EPA Administrator Andrew Wheeler said the gap SRE applications have been sent over from the Department of Energy. “They just started sending them to us the week before last, so our guys are just now starting to look at them.”
Farmers and biofuel producers have been trying to find out where the Trump Administration is with the controversial gap year applications by the oil industry. Renewable fuels advocates say the courts have ruled in their favor on Small Refinery Waivers, and the gap year applications should not be considered at all.
Wheeler says the applications can be submitted “at any time” and the law requires the applications to go through both agencies. The Administrator says it is unclear when or if those waivers will be approved because it is very complicated, and he has questions. “There are some questions that I personally have, as, how can you prove an economic harm in 2012 if you’re still in existence today? Then we also have to look at what the remedy is because the appropriate remedy would not be to give people current year RINS for something from 2012 or 2013.”

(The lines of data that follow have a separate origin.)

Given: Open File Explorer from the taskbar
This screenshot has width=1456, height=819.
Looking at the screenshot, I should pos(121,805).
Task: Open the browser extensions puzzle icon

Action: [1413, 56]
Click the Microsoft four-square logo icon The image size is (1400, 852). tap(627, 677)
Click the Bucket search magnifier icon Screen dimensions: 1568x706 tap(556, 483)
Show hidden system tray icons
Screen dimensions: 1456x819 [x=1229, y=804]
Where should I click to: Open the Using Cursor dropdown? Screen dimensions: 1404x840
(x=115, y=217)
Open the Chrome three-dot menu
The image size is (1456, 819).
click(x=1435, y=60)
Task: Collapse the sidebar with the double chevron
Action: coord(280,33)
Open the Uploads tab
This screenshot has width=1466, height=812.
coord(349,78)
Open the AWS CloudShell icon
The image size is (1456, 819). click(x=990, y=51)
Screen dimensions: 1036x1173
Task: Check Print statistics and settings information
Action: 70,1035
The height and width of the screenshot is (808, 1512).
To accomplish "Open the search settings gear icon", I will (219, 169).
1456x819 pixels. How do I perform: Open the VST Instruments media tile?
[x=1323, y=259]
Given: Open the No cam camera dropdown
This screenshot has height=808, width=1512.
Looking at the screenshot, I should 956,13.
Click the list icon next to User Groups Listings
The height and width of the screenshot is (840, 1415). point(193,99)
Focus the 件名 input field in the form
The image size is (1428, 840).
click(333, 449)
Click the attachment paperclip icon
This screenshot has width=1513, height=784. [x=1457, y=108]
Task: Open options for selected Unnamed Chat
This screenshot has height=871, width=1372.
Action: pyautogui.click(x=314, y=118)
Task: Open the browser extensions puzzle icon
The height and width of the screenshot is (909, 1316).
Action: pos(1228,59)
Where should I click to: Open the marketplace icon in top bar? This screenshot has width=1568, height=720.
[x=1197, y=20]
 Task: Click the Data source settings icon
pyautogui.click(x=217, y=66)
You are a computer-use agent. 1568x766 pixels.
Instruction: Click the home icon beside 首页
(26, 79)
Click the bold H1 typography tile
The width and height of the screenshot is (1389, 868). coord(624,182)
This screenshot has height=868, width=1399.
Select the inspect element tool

When asked if the waiver application reviews will be done before the
election, he says, “I’m not sure how long it’s going to take us to review
them.”
Wheeler also hesitated to say when EPA will finalize the 2021 Renewable Volume Obligations because of COVID-19. “You have the impact on the
refining sector. You also have the impact on the ethanol sector. There’s a
number of ethanol plants that have shut down as well, so we have to factor all of that in.” Wheeler says Marathon also shut down two refineries recently. The Administrator says EPA did send a package to the Office of Management and Budget for review a few months ago, but he says the entire landscape has changed since then, and the agency started working on RVO rules before COVID-19 hit.
Wheeler met with farmers, State FFA leaders, and Brownfield at Deer Run Dairy near Kewaunee, Wisconsin Tuesday afternoon, where he toured the dairy operation and a manure digester that’s being converted from electrical generation to supplying the natural gas market.